**Your assignment:** Please repeat only these lines, exactly: the one containing "Given: Click the" and all that come after it in the material.
┌─ Listed records
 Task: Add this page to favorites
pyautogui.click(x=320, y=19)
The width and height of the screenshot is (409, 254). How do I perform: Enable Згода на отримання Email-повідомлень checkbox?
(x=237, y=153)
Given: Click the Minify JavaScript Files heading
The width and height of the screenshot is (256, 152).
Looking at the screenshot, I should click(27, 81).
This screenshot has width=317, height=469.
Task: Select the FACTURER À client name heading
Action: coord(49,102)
└─
**Your response:**
Given: Click the Minify JavaScript Files heading
The width and height of the screenshot is (256, 152).
Looking at the screenshot, I should click(27, 81).
This screenshot has width=317, height=469.
Task: Select the FACTURER À client name heading
Action: coord(49,102)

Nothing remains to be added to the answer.